Items listed in a dataset:
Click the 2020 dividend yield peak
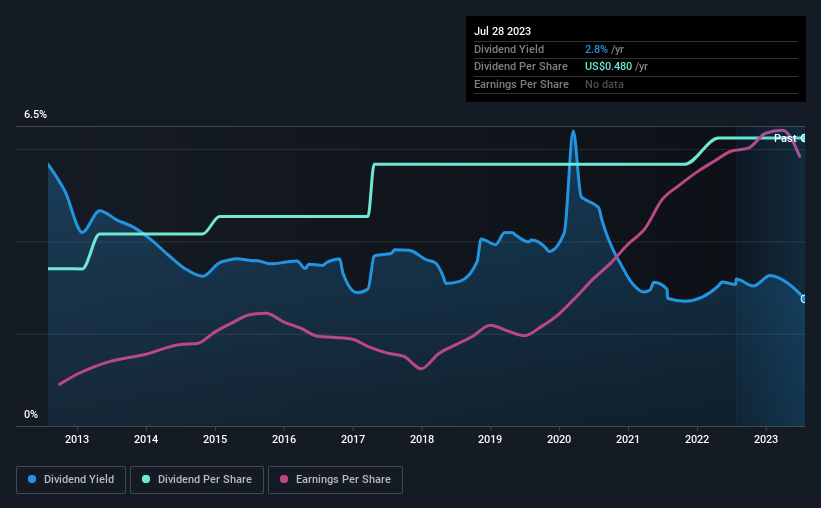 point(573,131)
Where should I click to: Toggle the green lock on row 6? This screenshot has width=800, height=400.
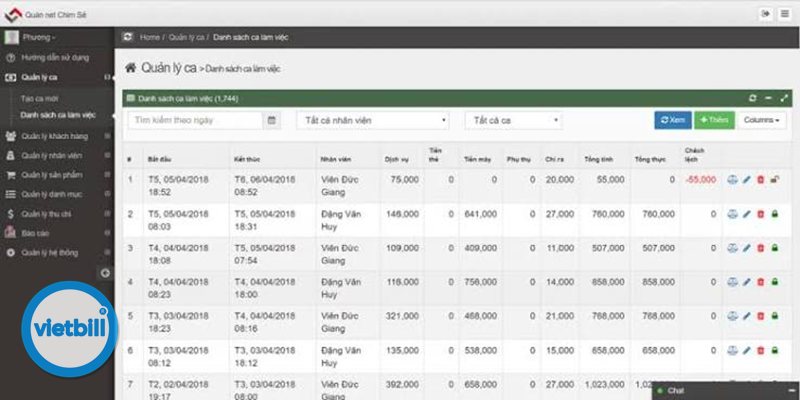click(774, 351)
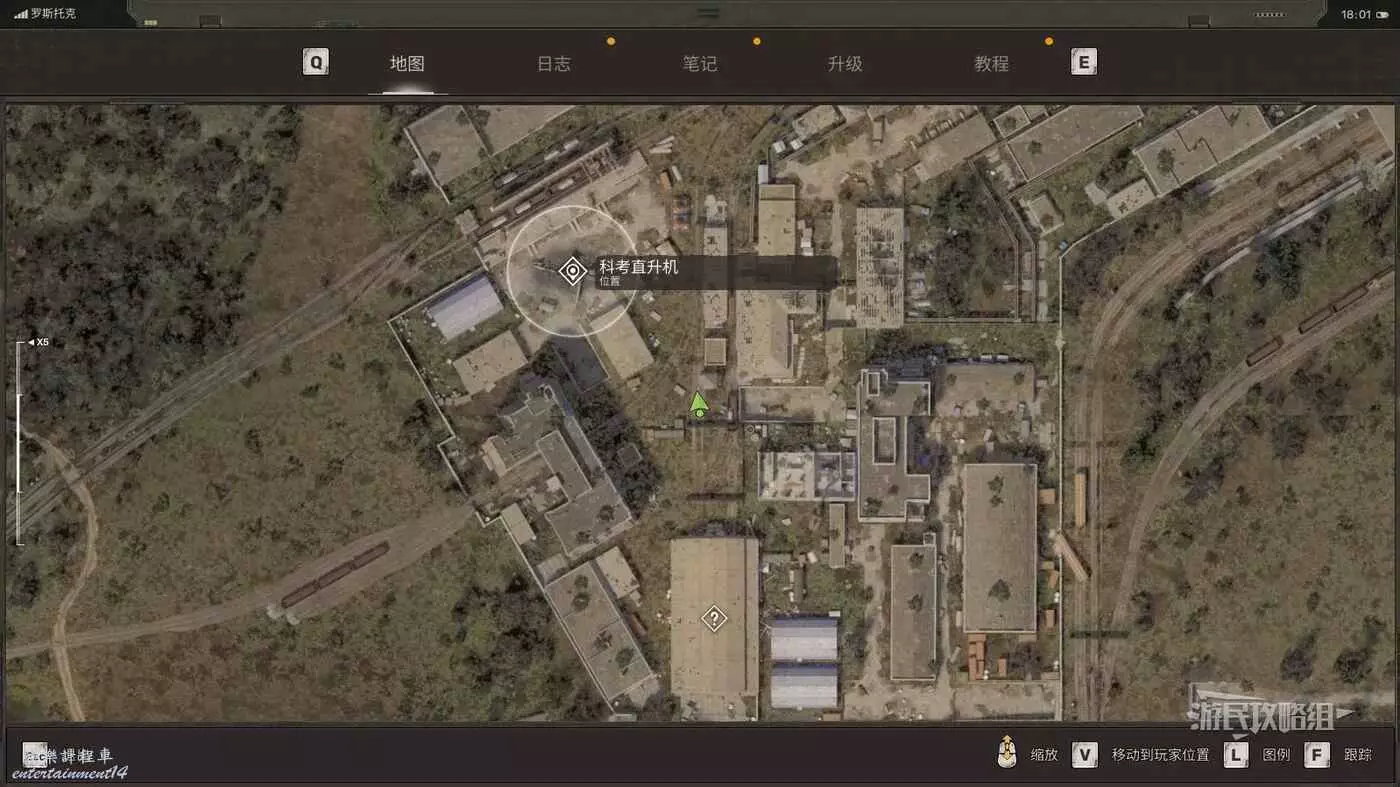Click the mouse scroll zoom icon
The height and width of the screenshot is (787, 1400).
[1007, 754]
--
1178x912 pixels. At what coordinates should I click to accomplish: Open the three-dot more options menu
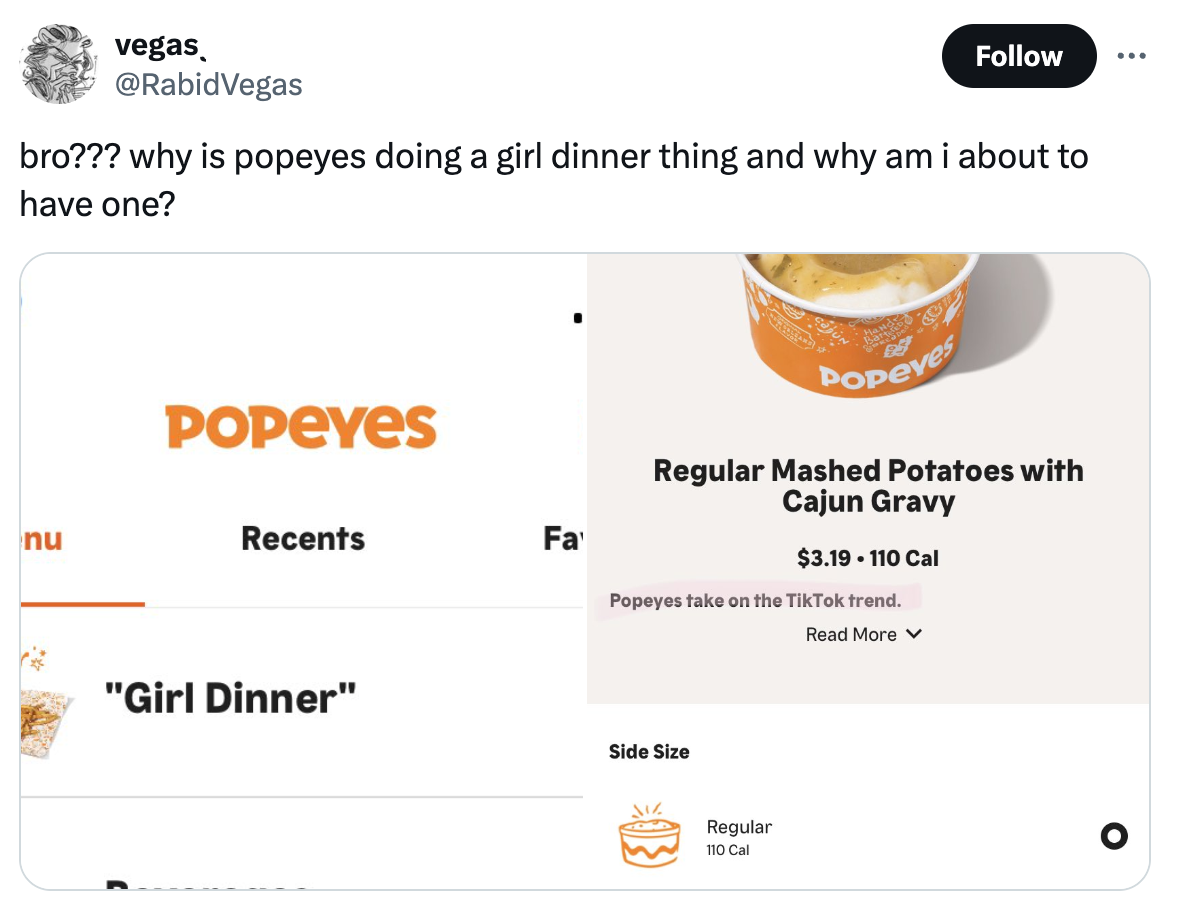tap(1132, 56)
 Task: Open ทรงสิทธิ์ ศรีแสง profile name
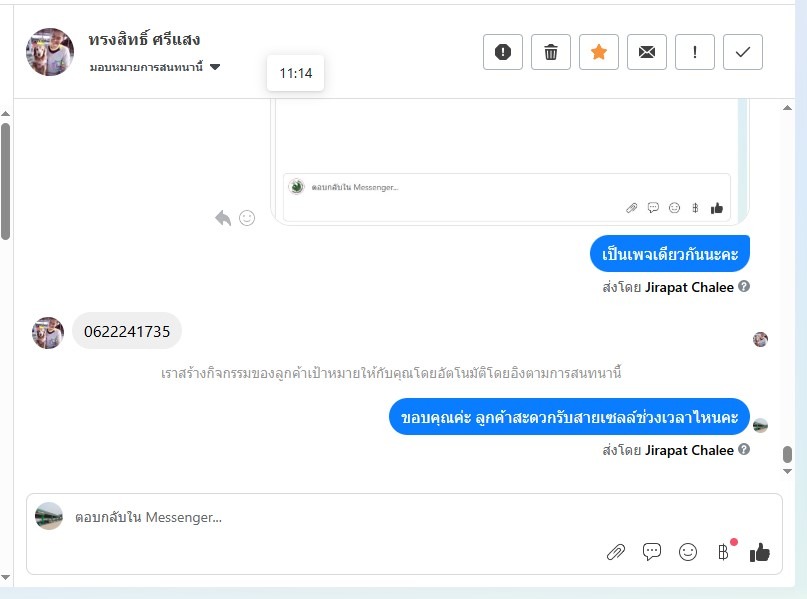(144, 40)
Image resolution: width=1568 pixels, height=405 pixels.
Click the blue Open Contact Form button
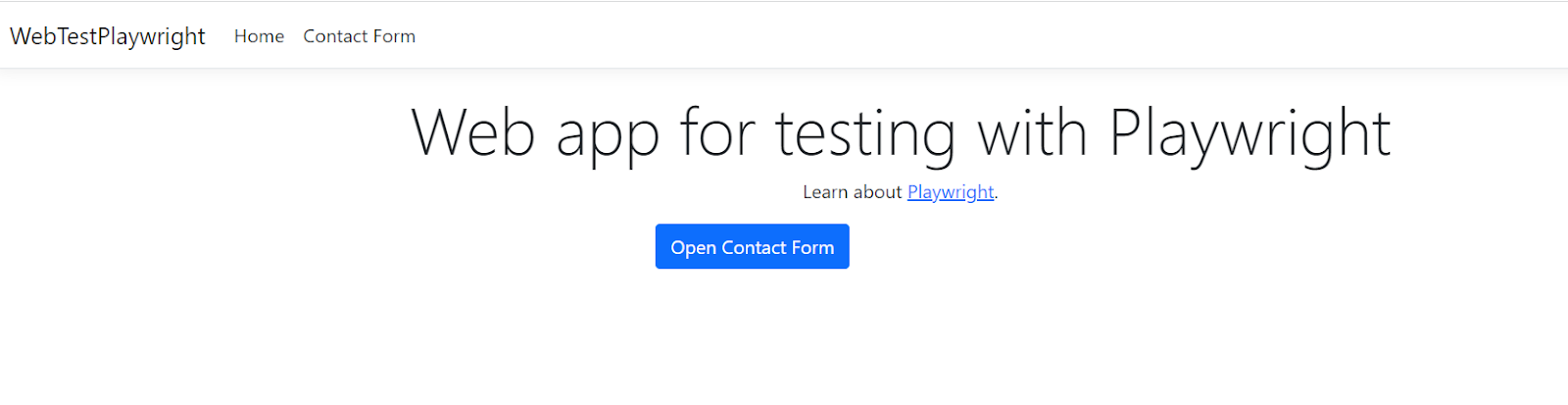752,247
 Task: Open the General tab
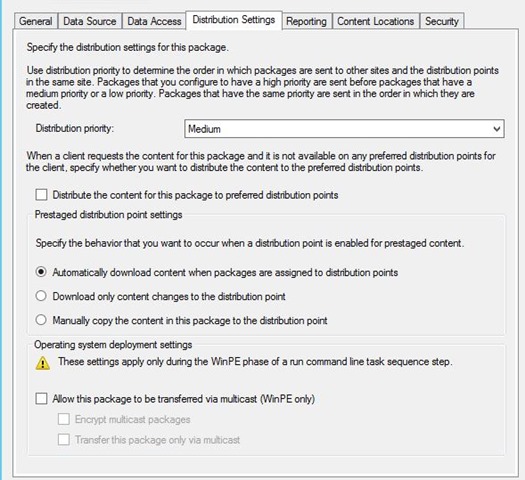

WHAT IS REQUIRED:
Set the pictures aside and transcribe exactly the stretch of lines above, beginning with the one holding "Click the blue Open Contact Form button" and ending with the one holding "Task: Open the General tab".

RESPONSE BOX:
Click the blue Open Contact Form button
752,247
 Task: Open the General tab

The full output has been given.